The journal Inhalation Toxicology published a new study in this month’s issue. The objective was to assess potential indoor air quality and health impacts relating to the use of e-cigarettes. The results: “secondhand” vapor is shown to be far less dangerous than secondhand smoke.
According to the study: “Four different high nicotine e-liquids were vaporized in two sets of experiments by generic two piece e-cigarettes to collect emissions and asses indoor air concentrations of common tobacco smoke by-products. Tobacco cigarette smoke tests were conducted for comparison. Comparisons of pollutant concentrations were made between e-cigarette vapor and tobacco smoke samples. Pollutants included VOCs, carbonyls, PAHs, nicotine, TSNAs, and glycols.”
From these results, risk anaylses were conducted. Non-cancer risk anaylsis revealed “No Significant Risk” of harm to human health for vapor samples from e-liquids. In contrast, for tobacco smoke most findings markedly exceeded risk limits indicating a condition of “Significant Risk” of harm to human health.

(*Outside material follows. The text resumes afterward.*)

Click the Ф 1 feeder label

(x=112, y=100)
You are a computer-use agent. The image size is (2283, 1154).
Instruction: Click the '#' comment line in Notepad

With regard to cancer risk analysis, no vapor sample from e-liquids (A-D) exceeded the risk limit for either children or adults. The tobacco smoke sample approached the risk limits for adult exposure.
The chief results of the study showed that:
1) Very few of the chemicals present in secondhand smoke were detected in the electronic cigarette vapor.
2) Of the few chemicals that were detected, the levels were substantially lower than those present in secondhand smoke.
In conclusion, the study indicates no apparent risk to human health from e-cigarette emissions based on the compounds analyzed.
Dr. Murray Laugesen of Health New Zealand is quoted as stating: “The results of this study confirm the findings of my last four year of research. E-cigarettes pose no discernible risk to public health.”